• **DOCUMENT PASSAGE**:
= Beginning of Section =
This authorisation opens the door in the EU to the Dahurian larch-derived dihydroquercetin products based on Lavitol®, produced by Russian specialists, Ametis JSC. This ends a 7-year backwards-and-forwards journey for the company between EU and national authorities, with the UK considering the ingredient safe a year after its initial application in 2010. However, gaining an authorised Article 13.5 health claim for the ingredient requires a whole new journey for the company and will be very much more difficult to achieve.

Health Claim (Article 14.1, disease risk reduction)

‘Nutrimune®’ (fermented milk) / immune defence against pathogens in the gastrointestinal (GI) tract and upper respiratory tract (URT)

Insufficient evidence to establish a cause and effect relationship

30 Jan 2017

One human intervention study on immune defence against pathogens in the GI tract and the URT, whilst the results from one animal study could support an effect on defence against pathogens in the GI tract. EFSA considered there were inconsistencies in the reporting of the process and criteria used for the diagnosis of URTI in the human intervention study, and as the results of this study have not been replicated, and no evidence was provided for a plausible mechanism by which ‘Nutrimune®’ could exert the claimed effect in vivo in humans

Health Claim (Article 14.1, disease risk reduction)

Vitamin C

A cause and effect relationship has been established

27 Jan 2017

Vitamin C is acknowledged as an antioxidant and this authorisation opens the door for more claims to support the effectiveness of Vitamin C use in the human population.
= End of Section =
• **EXERCISE GOAL**:
Answer these questions using the passage above on EU health claim decisions.
(a) Which company produces the Lavitol® products?
(b) What date is listed for the 'Nutrimune®' claim?
(c) What conclusion is stated for the Vitamin C claim?

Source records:
= Beginning of Section =
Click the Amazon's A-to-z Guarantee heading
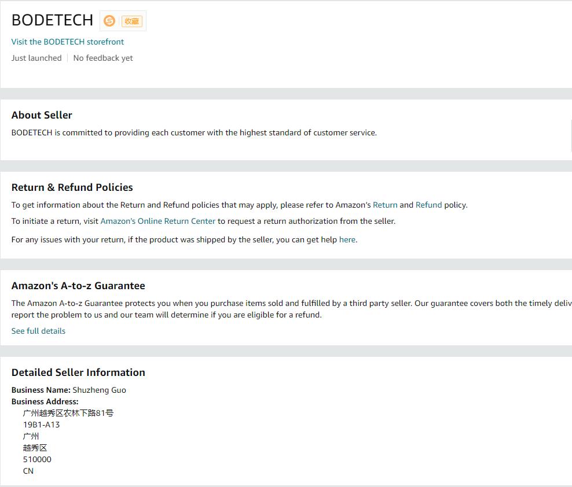The height and width of the screenshot is (487, 572). point(78,286)
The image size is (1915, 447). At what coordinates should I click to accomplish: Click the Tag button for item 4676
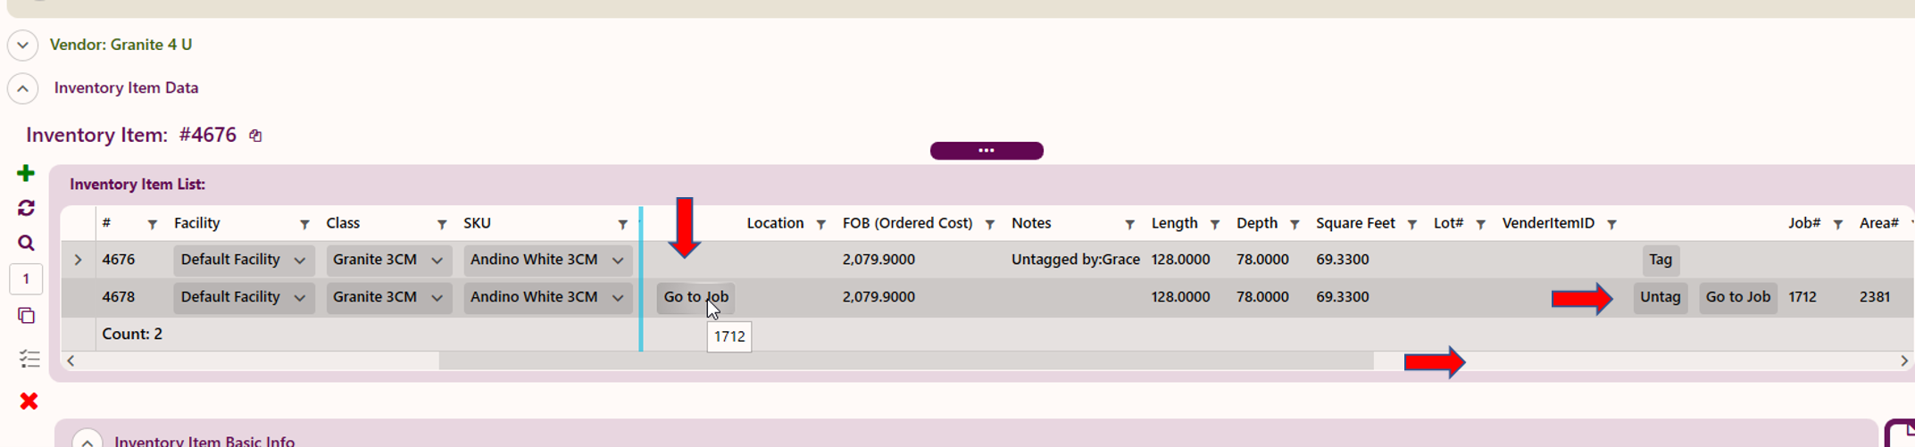(x=1661, y=260)
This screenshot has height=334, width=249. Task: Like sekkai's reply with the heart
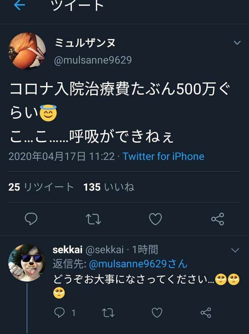157,313
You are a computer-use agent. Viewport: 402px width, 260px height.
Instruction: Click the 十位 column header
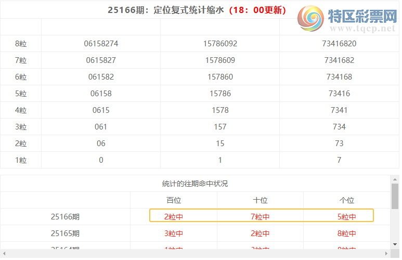260,200
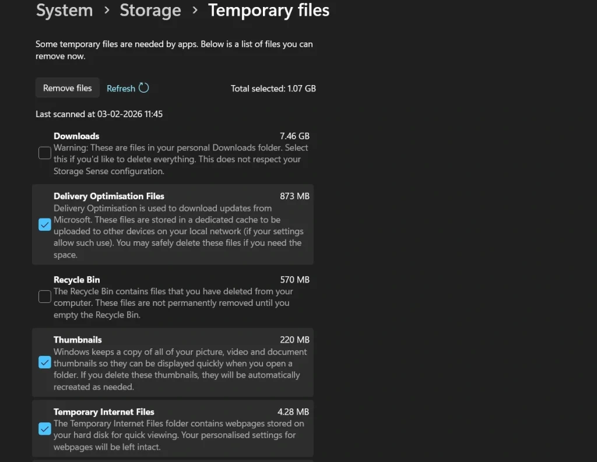The image size is (597, 462).
Task: Disable the Temporary Internet Files checkbox
Action: (44, 429)
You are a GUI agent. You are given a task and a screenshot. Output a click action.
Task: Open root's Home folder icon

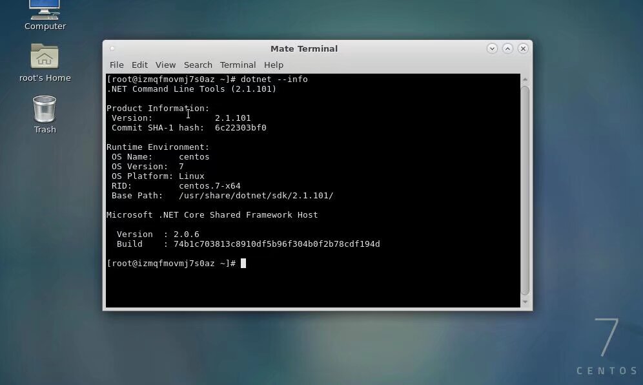pyautogui.click(x=45, y=57)
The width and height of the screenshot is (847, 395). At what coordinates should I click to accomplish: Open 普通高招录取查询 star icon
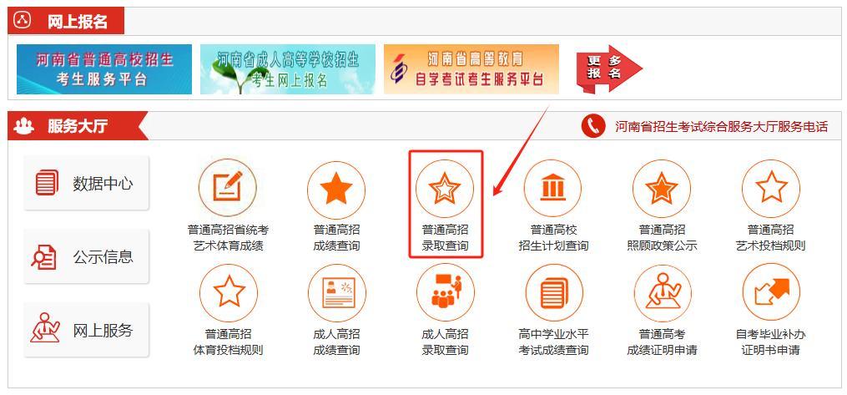(x=444, y=189)
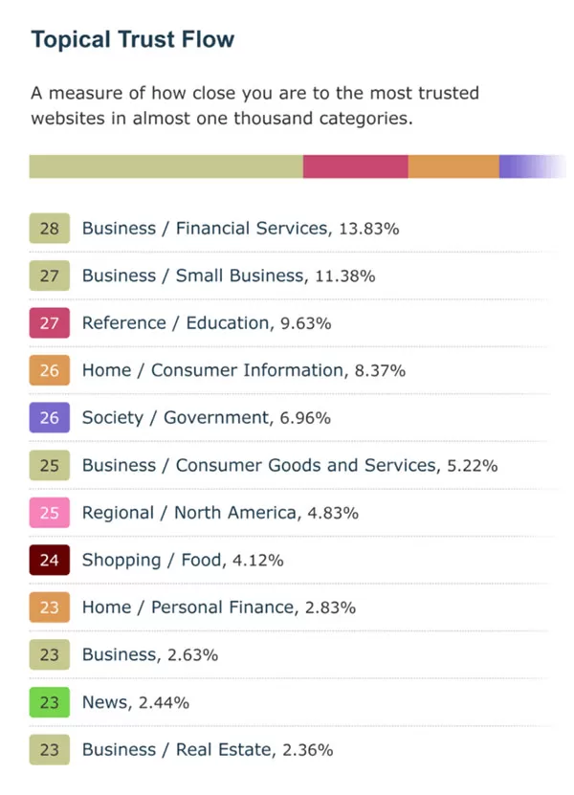This screenshot has height=795, width=574.
Task: Open Business / Real Estate, 2.36% entry
Action: (208, 750)
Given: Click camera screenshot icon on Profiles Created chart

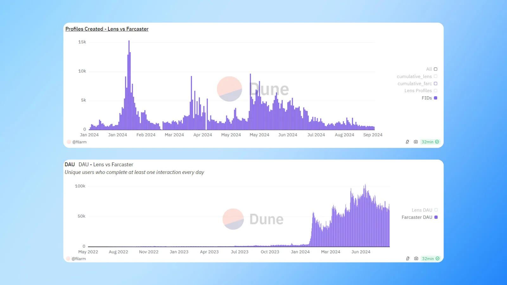Looking at the screenshot, I should [416, 142].
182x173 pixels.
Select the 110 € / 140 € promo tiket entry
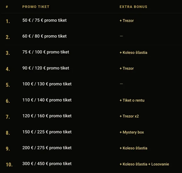click(47, 100)
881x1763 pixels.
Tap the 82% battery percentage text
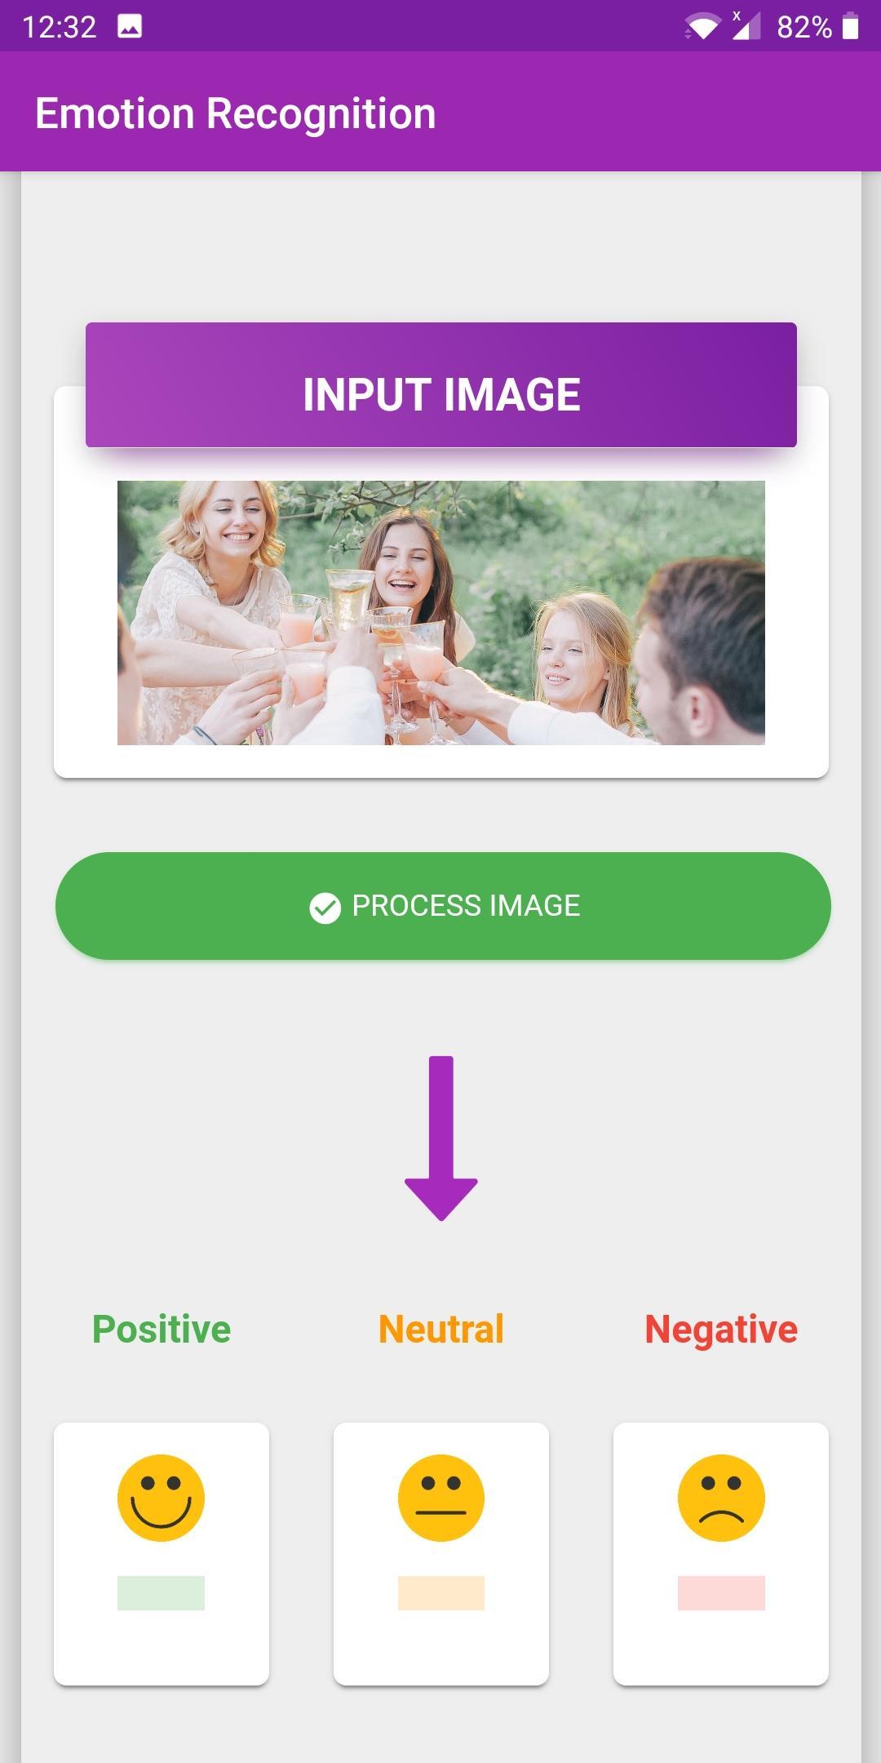[x=804, y=27]
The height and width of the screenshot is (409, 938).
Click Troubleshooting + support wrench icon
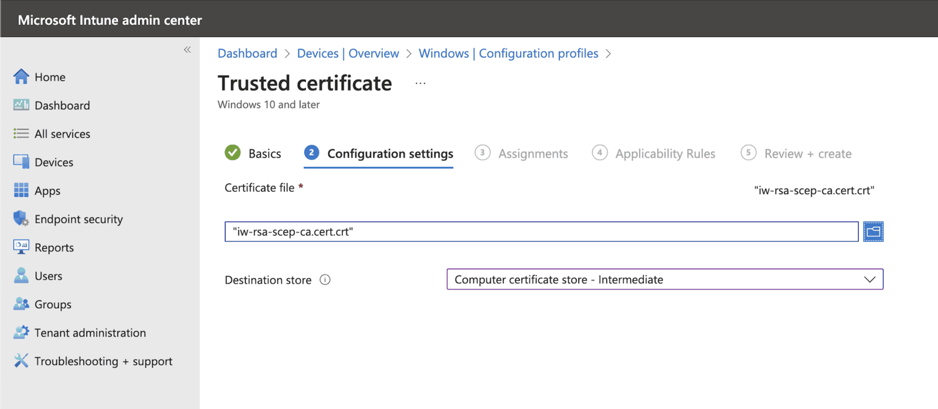[21, 360]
= End of Section =
• **EXERCISE OUTPUT**:
(a) Ametis JSC
(b) 30 Jan 2017
(c) A cause and effect relationship has been established.